In general, cytokeratins are expressed specifically in epithelial cells. It has been reported that normal arachnoid cells do not express cytokeratin.[ 12 18 ] On the other hand, Frank et al. have reported in vitro expression of cytokeratins in certain cultured cells believed to be derived from human arachnoid cells.[ 7 ] Kasper et al. reported that cytokeratin 8 and 18 are abundant in fetal arachnoid cells, and cytokeratin 8 is expressed in adult arachnoid cells. However, in adults, immunoreactivity is restricted to only a few cells.[ 13 ] Because both CAM5.2[ 25 ] and AE1/AE3[ 5 ] antibodies recognize cytokeratin 8, we cannot completely exclude the possibility of the presence of cytokeratin-positive arachnoid cells in our intraoperative sample. However, diffuse, strong immunoreactivity for cytokeratin in the intraoperative specimen suggests that epithelial cells in the frozen sample were derived from the cyst wall of an endodermal cyst rather than being arachnoid cells. It is possible that original columnar epithelial cells had been flattened and had detached from the basement membrane. Fortuna and Mercuri suggested that chronic intracystic pressure may cause changes in the original structure of intradural spinal cysts including arachnoid cysts, neuroepithelial cysts, and endodermal cysts.[ 6 ] In our case, long-term compression due to chronic, high intracystic pressure may have caused detachment and flattening of the epithelial cells as well as thinning of the connective tissue of the cyst wall.

For intraoperative frozen diagnosis of spinal cystic lesions, we recommend obtaining multiple frozen samples from multiple sites to help avoid misdiagnosis. In addition, rapid immunostaining of frozen sections within a tolerable time span during the operation is very helpful for obtaining an accurate diagnosis.[ 20 ] Krishnamurthy et al. reported the usefulness of rapid cytokeratin immunostaining on frozen sections for the intraoperative evaluation of metastasis of breast cancers in sentinel lymph nodes.[ 14 ] Their protocol for rapid immunostaining can be completed in 20–25 min, and it is likely feasible for intraoperative use.[ 14 ]

In the present case, the extent of the cyst removal could not have been increased even with a correct intraoperative diagnosis because of the tight adhesion of the cyst wall to the spinal cord tissue.
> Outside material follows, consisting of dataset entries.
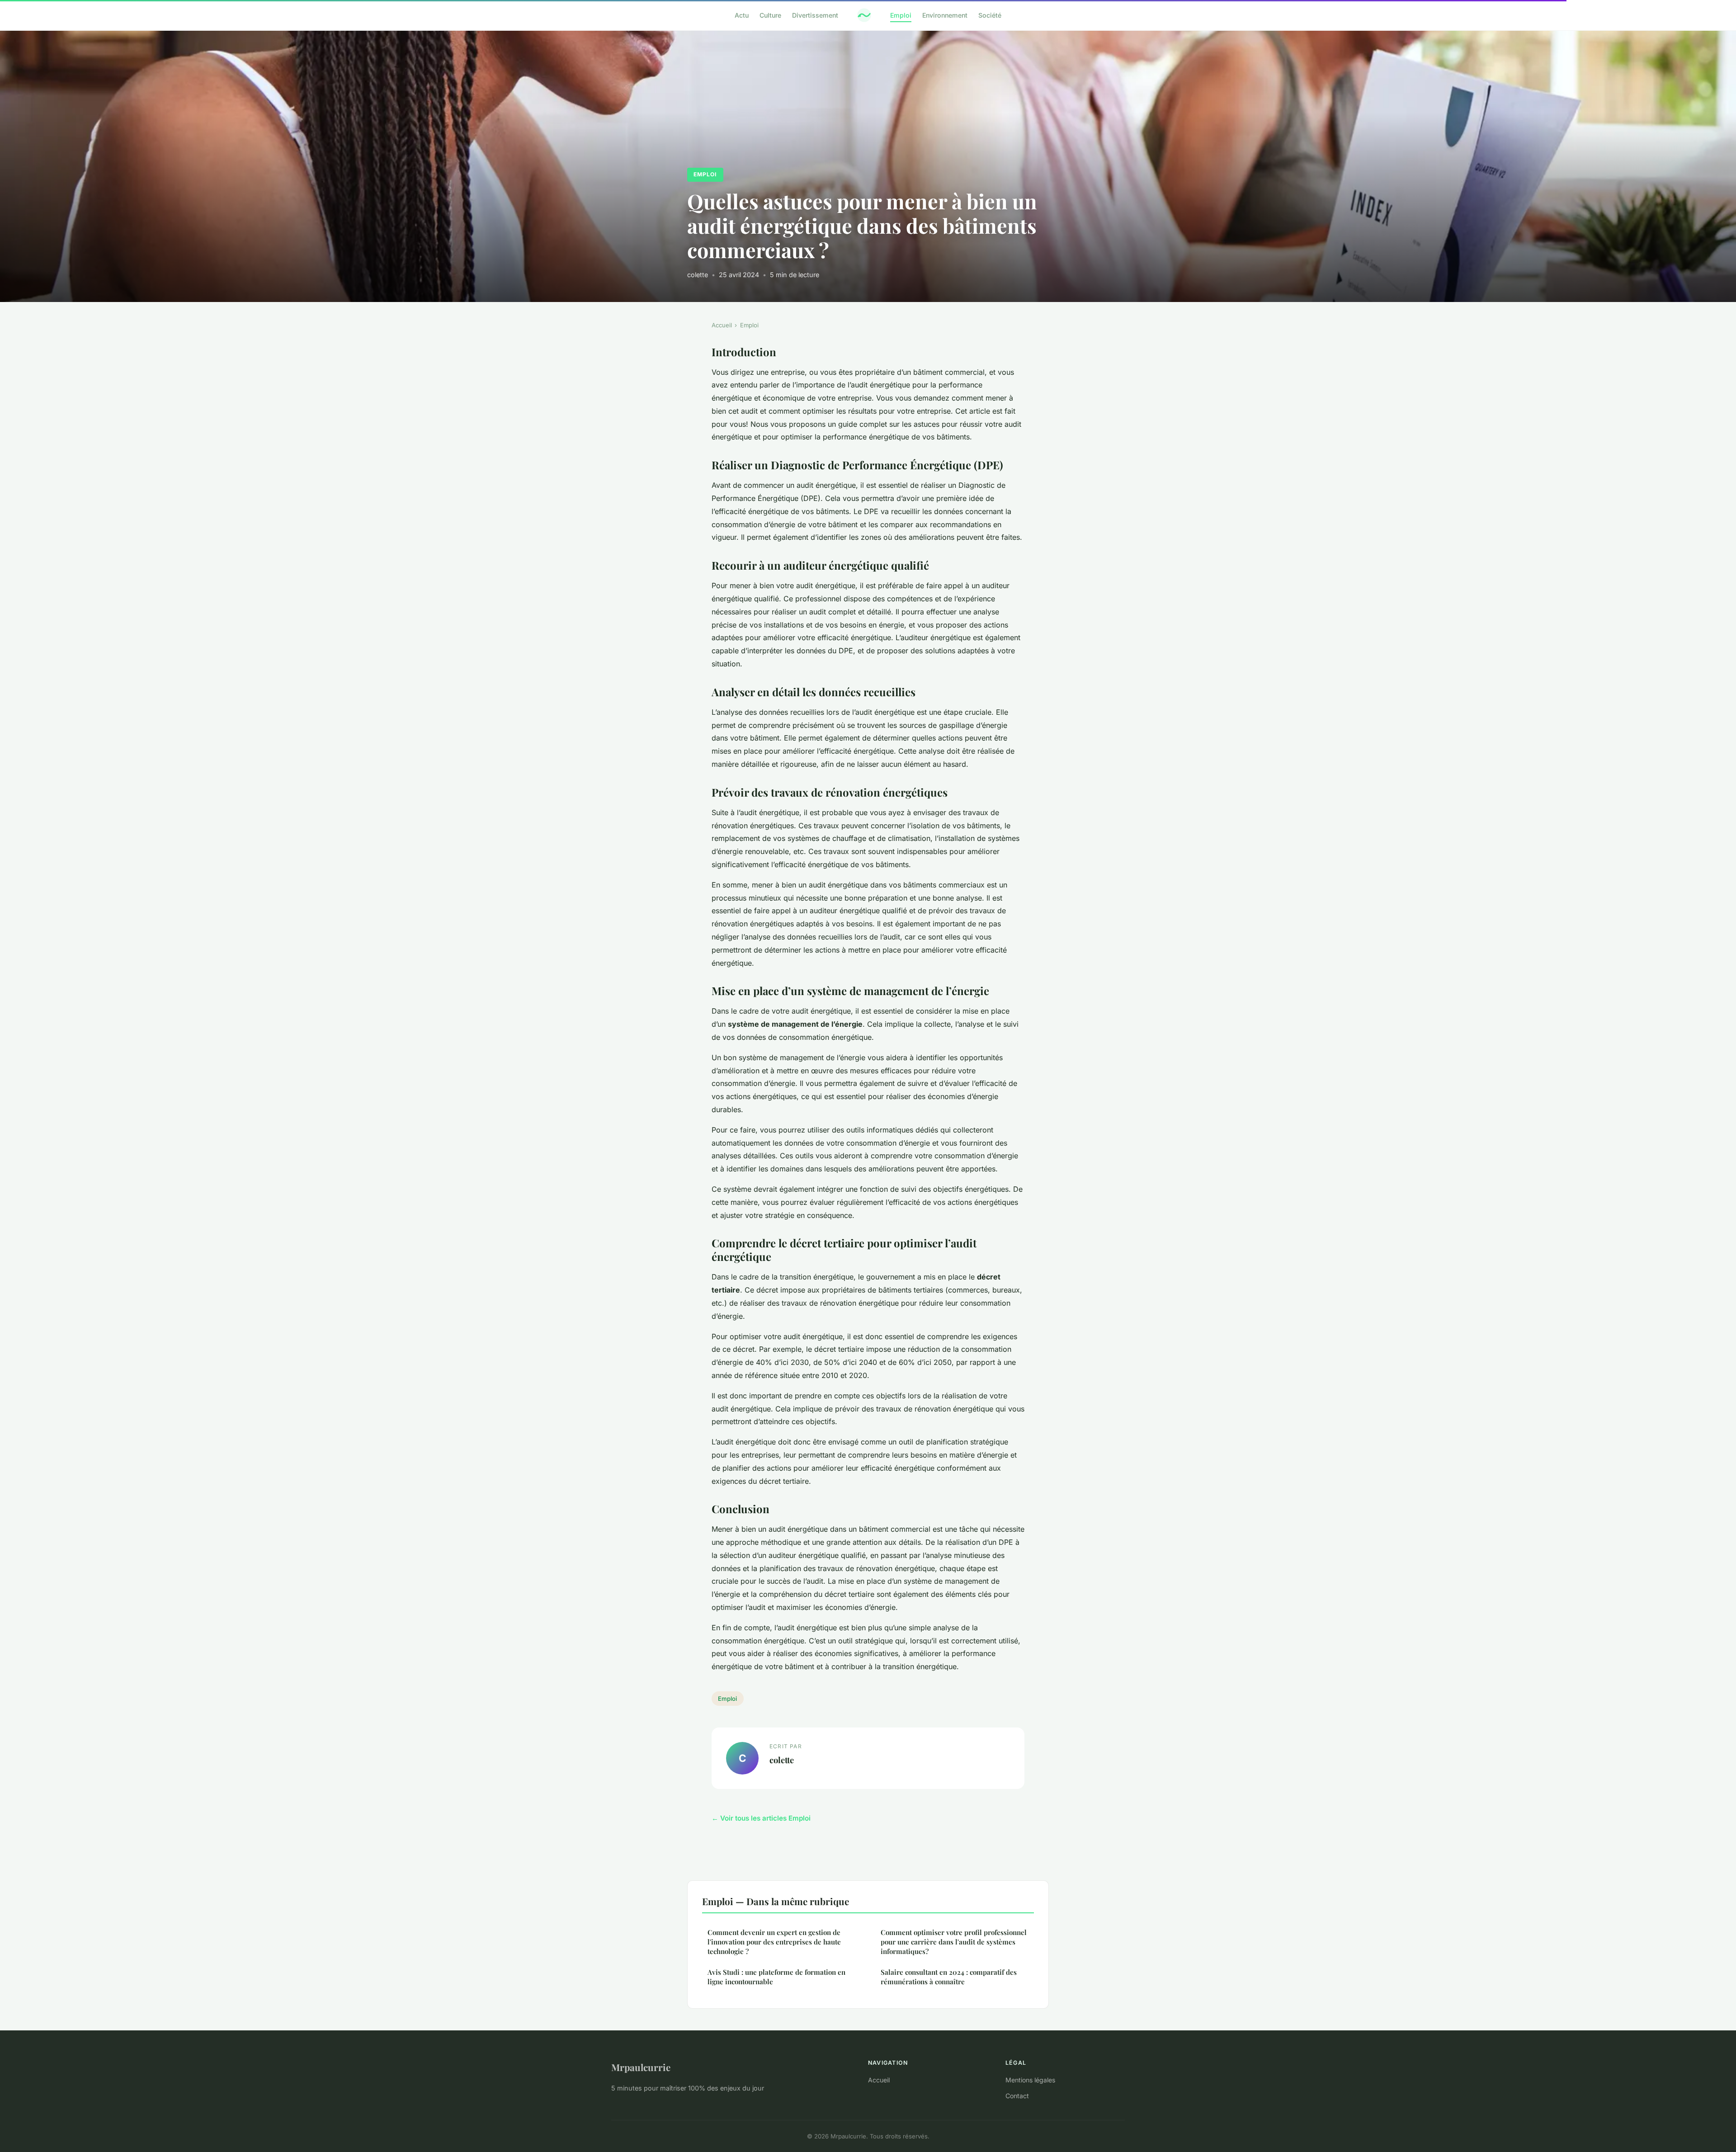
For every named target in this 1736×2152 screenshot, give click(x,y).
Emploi (900, 15)
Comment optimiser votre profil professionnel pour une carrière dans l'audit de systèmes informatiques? (954, 1942)
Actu (742, 15)
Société (989, 15)
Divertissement (815, 15)
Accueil (722, 325)
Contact (1017, 2096)
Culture (770, 15)
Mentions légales (1030, 2080)
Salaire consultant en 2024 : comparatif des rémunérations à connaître (949, 1977)
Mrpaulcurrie (640, 2067)
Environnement (944, 15)
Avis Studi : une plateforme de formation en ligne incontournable (776, 1977)
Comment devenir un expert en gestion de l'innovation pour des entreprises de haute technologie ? (774, 1942)
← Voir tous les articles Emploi (761, 1818)
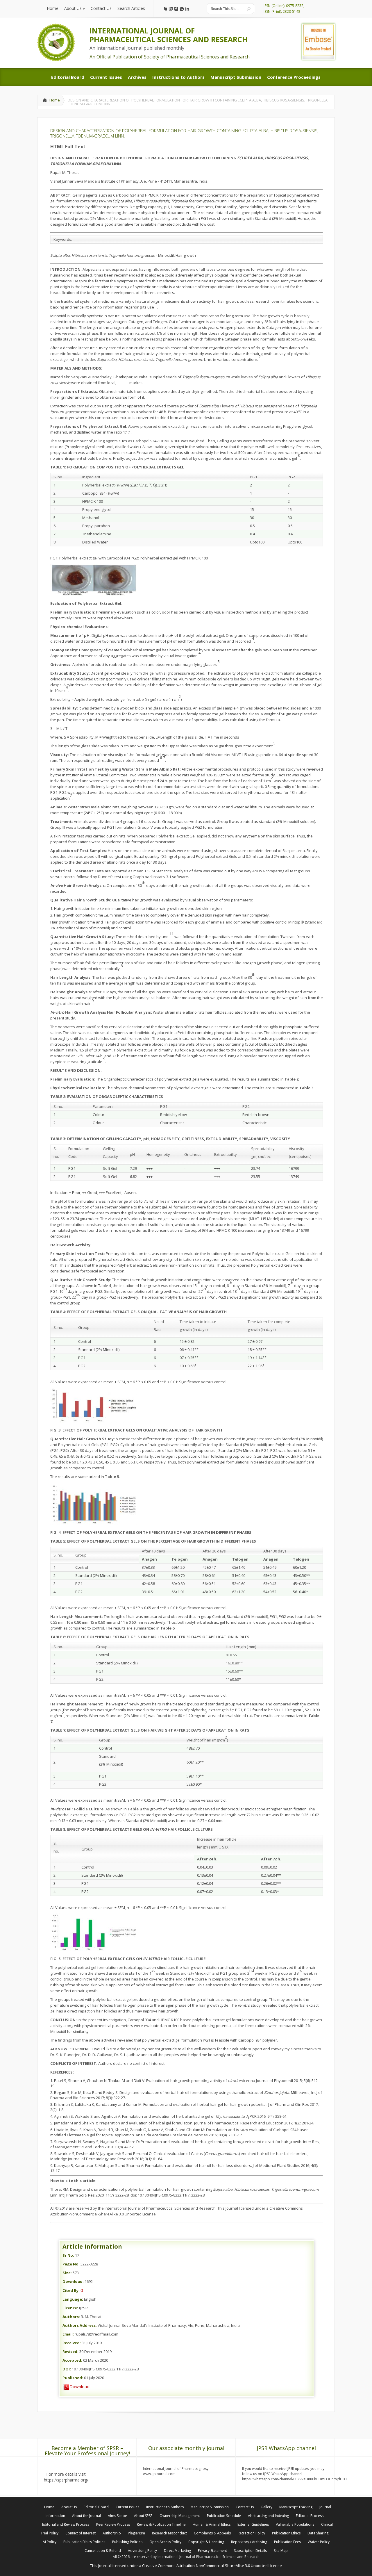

However, additional procedures such as placement of a cyst-subarachnoid shunt would have been attempted at the initial surgery if the correct intraoperative diagnosis had been made based on appropriate sampling, and this may have prevented subsequent refilling of the cyst and reoperation. We conclude that it is important to recognize the above-mentioned pitfalls and the options for examining tissue for intraoperative diagnosis of cystic lesions.